The rapid progress in AI and Robotics may lead to a profound societal transformation, as humans and robots begin to coexist within shared communities, introducing both opportunities and challenges. To explore this future, we present Virtual Community-an open-world platform for humans, robots, and society-built on a universal physics engine and grounded in real-world 3D scenes. With Virtual Community, we aim to enable the study of embodied social intelligence at scale. To support these, Virtual Community features: 1) An open-source multi-agent physics simulator that supports robots, humans, and their interactions within a society; 2) A large-scale, real-world aligned community generation pipeline, including vast outdoor space, diverse indoor scenes, and a community of grounded agents with rich characters and appearances. Leveraging Virtual Community, we propose two novel challenges. The Community Planning Challenge evaluates multi-agent reasoning and planning ability in open-world settings, such as cooperating to help agents with daily activities and efficiently connecting other agents. The Community Robot Challenge requires multiple heterogeneous robots to collaborate in solving complex open-world tasks. We evaluate various baselines on these tasks and demonstrate the challenges in both high-level open-world task planning and low-level cooperation controls. We hope that Virtual Community will unlock further study of human-robot coexistence within open-world environments.

Paper Structure

This paper contains 55 sections, 2 equations, 18 figures, 13 tables.

Figures (18)

  • Figure 1: Virtual Community supports embodied multi‑agent simulation in open‑world environments. We introduce an automated pipeline that generates open-world scenes and agent communities, with agents instantiated as humanoid avatars or robots to enable diverse social interactions.
  • Figure 2: Framework of the Virtual Community Generation Pipeline. This pipeline generates scenes and corresponding human agents from real-world geospatial data. The scene generation component (A) refines rough 3D data by using generative models to enhance textures and geospatial data to simplify geometry. It also utilizes generative methods to create interactive objects and detailed indoor scenes. The agent generation component (B) leverages LLMs to generate agent characters and social relationship networks based on scene descriptions. (C) We simulate the human communities and robots in the open world scenes based on Genesis engine.
  • Figure 3: Egocentric view of the generated scenes.
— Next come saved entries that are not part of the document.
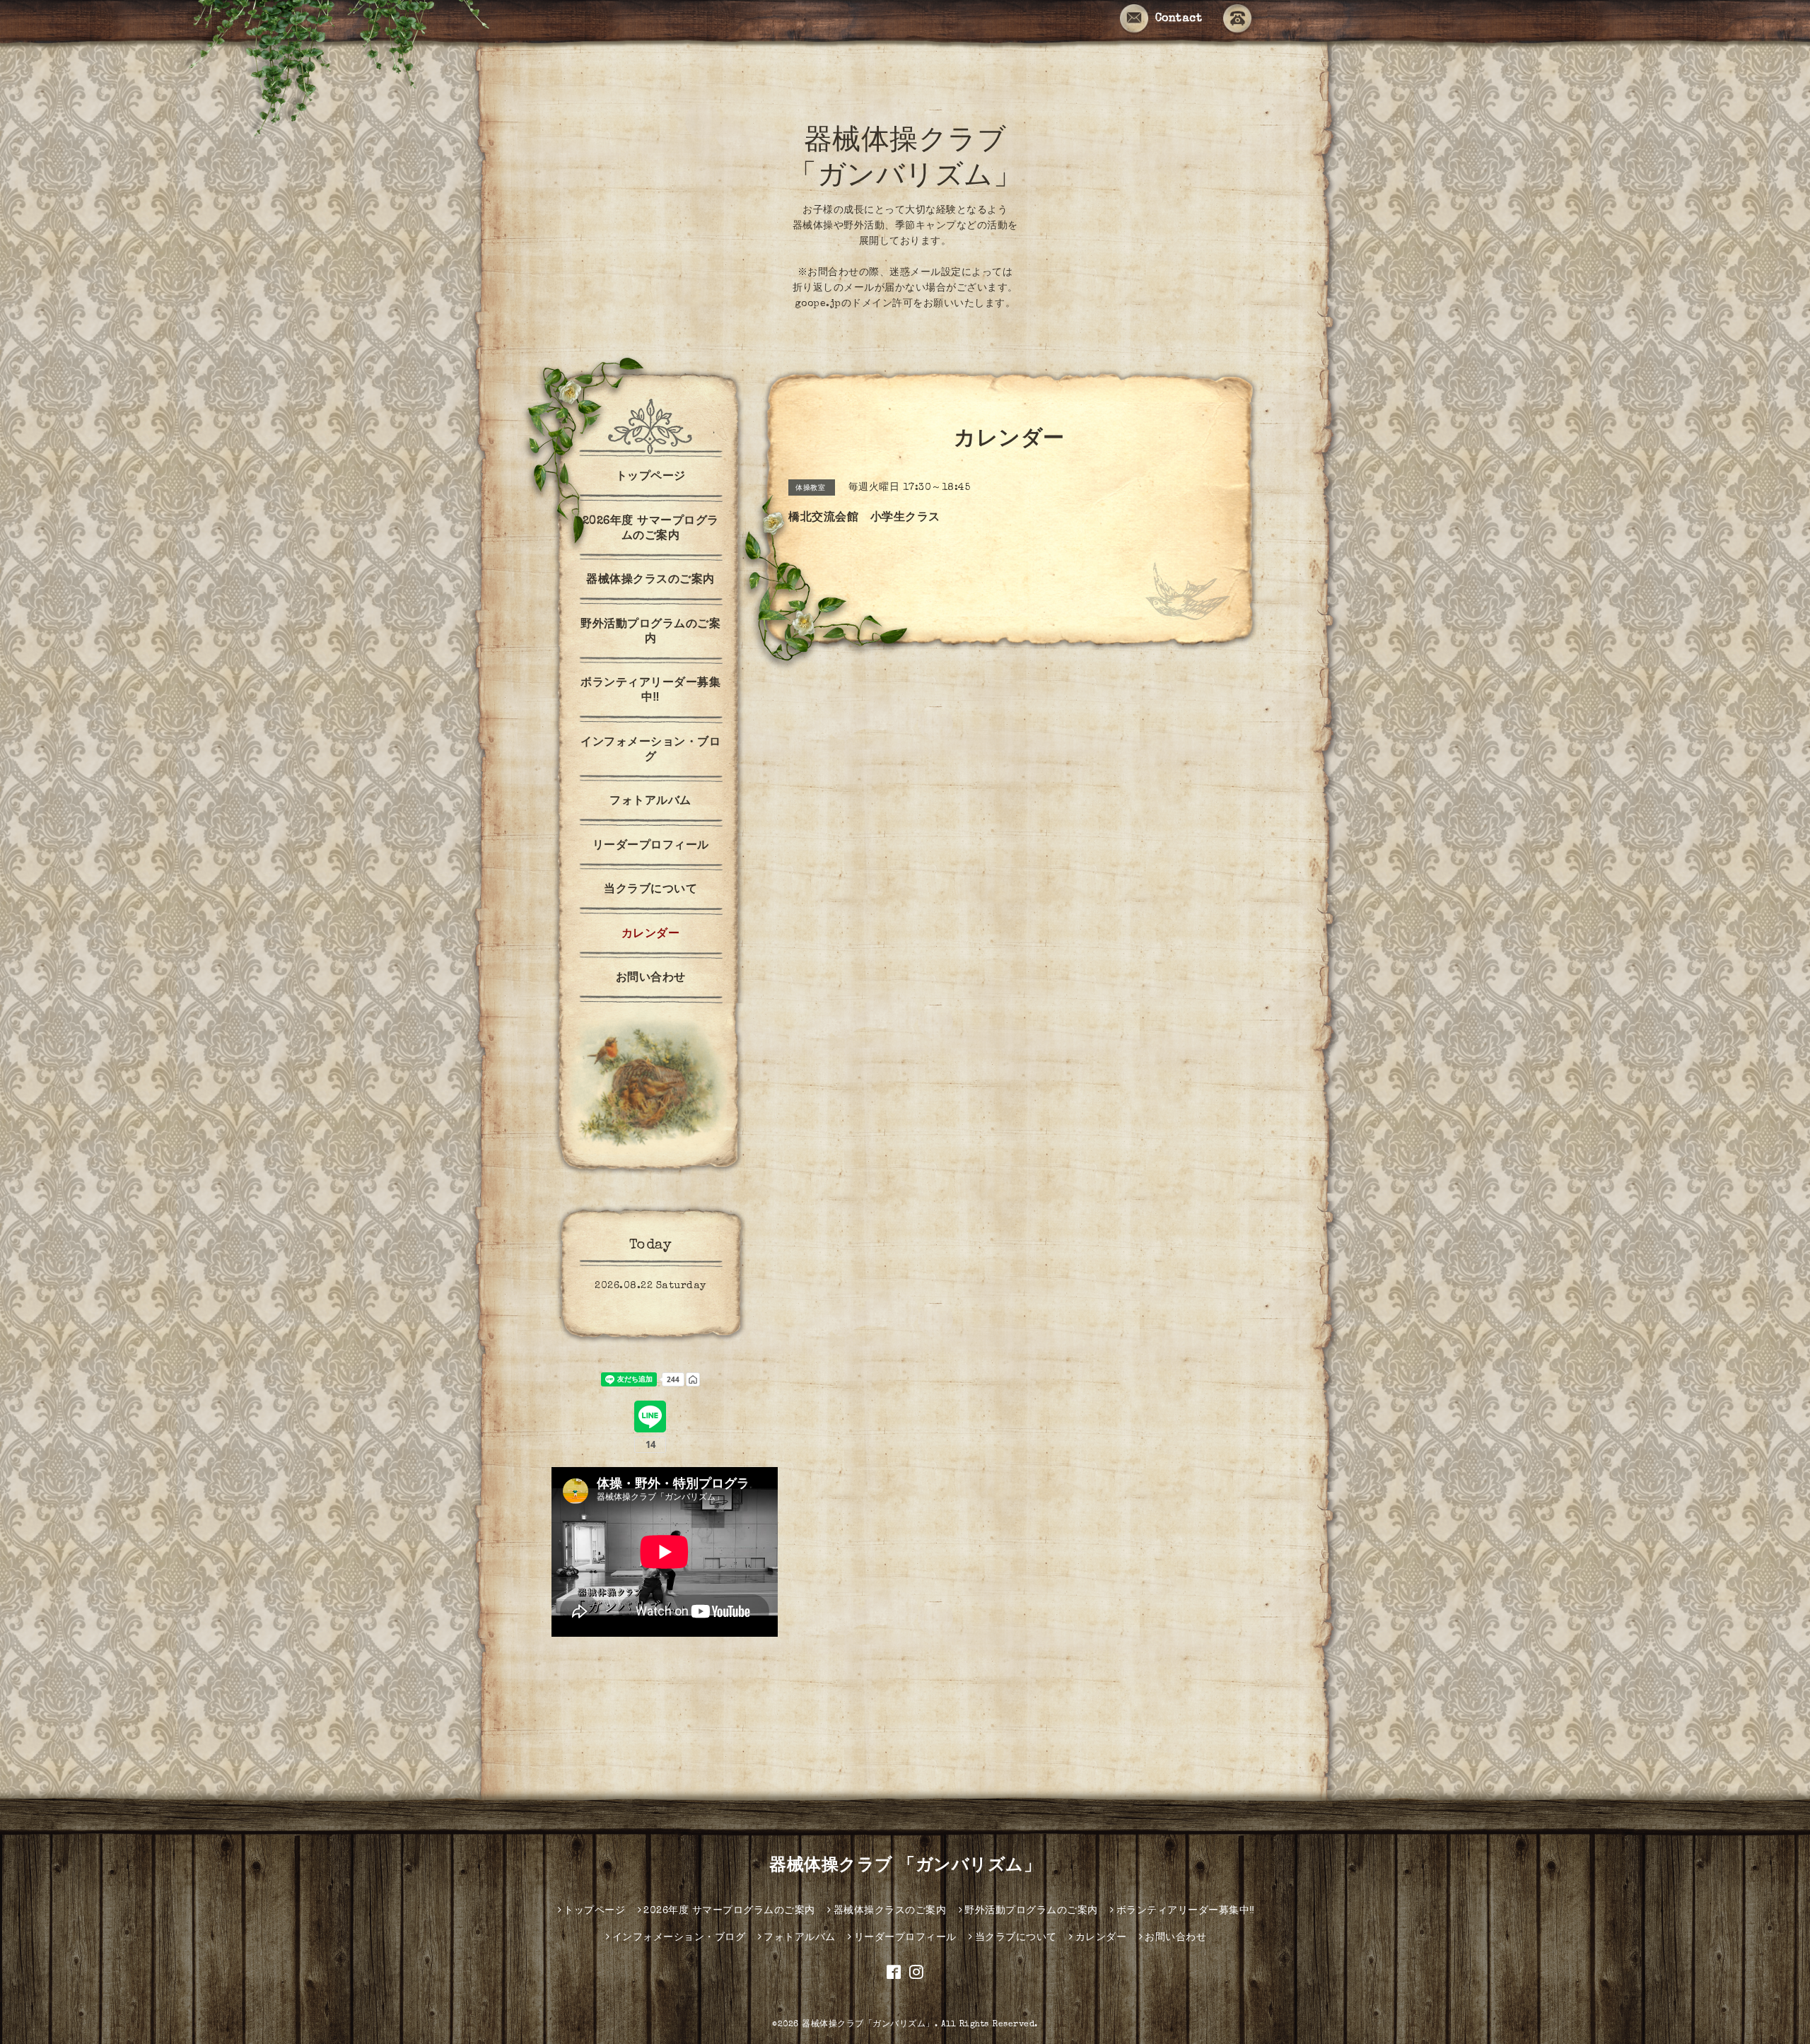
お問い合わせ (651, 978)
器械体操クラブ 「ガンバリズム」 (905, 1866)
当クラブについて (650, 890)
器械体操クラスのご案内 (650, 580)
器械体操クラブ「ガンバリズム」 (868, 2025)
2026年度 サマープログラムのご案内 (651, 529)
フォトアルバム (650, 801)
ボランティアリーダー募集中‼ (650, 691)
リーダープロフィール (650, 846)
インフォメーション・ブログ (650, 750)
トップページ (651, 477)
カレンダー (650, 934)
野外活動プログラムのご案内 (650, 632)
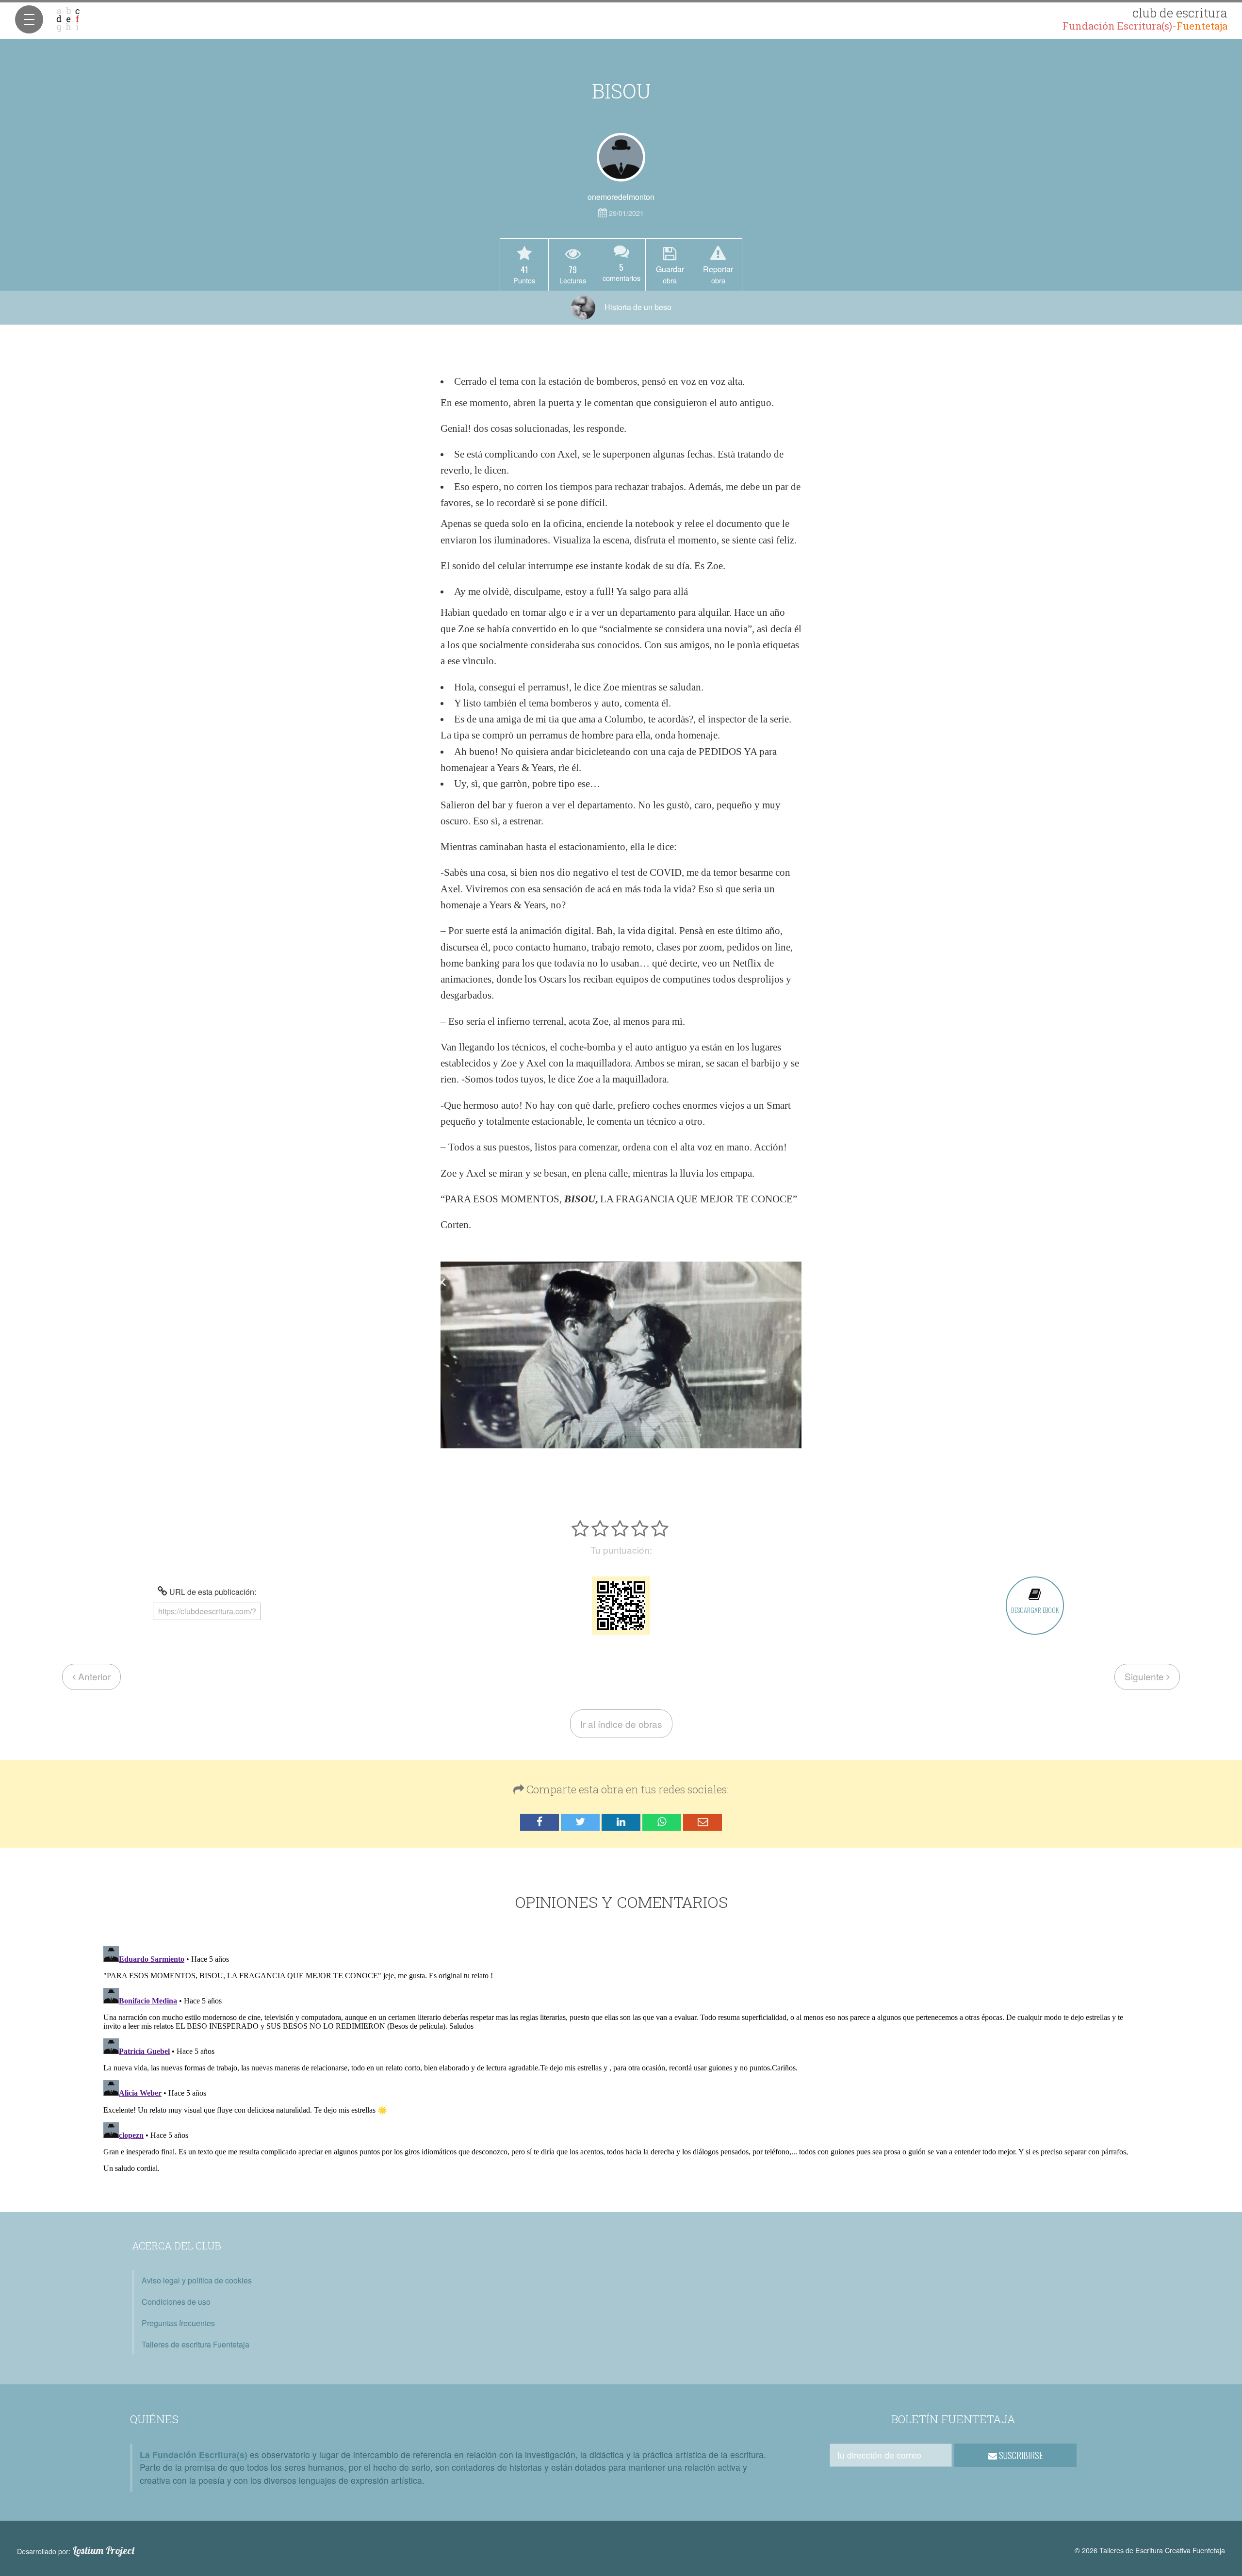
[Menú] (29, 19)
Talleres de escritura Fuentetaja (195, 2344)
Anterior (93, 1676)
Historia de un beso (637, 306)
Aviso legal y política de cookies (197, 2280)
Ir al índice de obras (621, 1723)
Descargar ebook (1035, 1610)
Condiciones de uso (176, 2301)
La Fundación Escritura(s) (193, 2454)
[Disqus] (621, 2063)
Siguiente (1145, 1676)
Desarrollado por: (76, 2551)
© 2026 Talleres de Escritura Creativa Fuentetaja (1150, 2550)
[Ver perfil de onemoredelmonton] (621, 157)
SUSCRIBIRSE (1020, 2455)
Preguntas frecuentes (178, 2323)
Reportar (718, 274)
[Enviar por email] (702, 1822)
The resulting scene features clean geometry and realistic textures, which support physical simulation and enhance real-world style fidelity.
  • Figure 4: We evaluate baseline agents on the Community Influence Task across five communities. Results show that more powerful LLMs are better able to connect with and influence other members in the community.
  • Figure 5: We decompose the outdoor 3D scene into three components - the terrain, buildings, and roofs. Each part is generated separately using different strategies to balance the visual appearance and geometry complexity.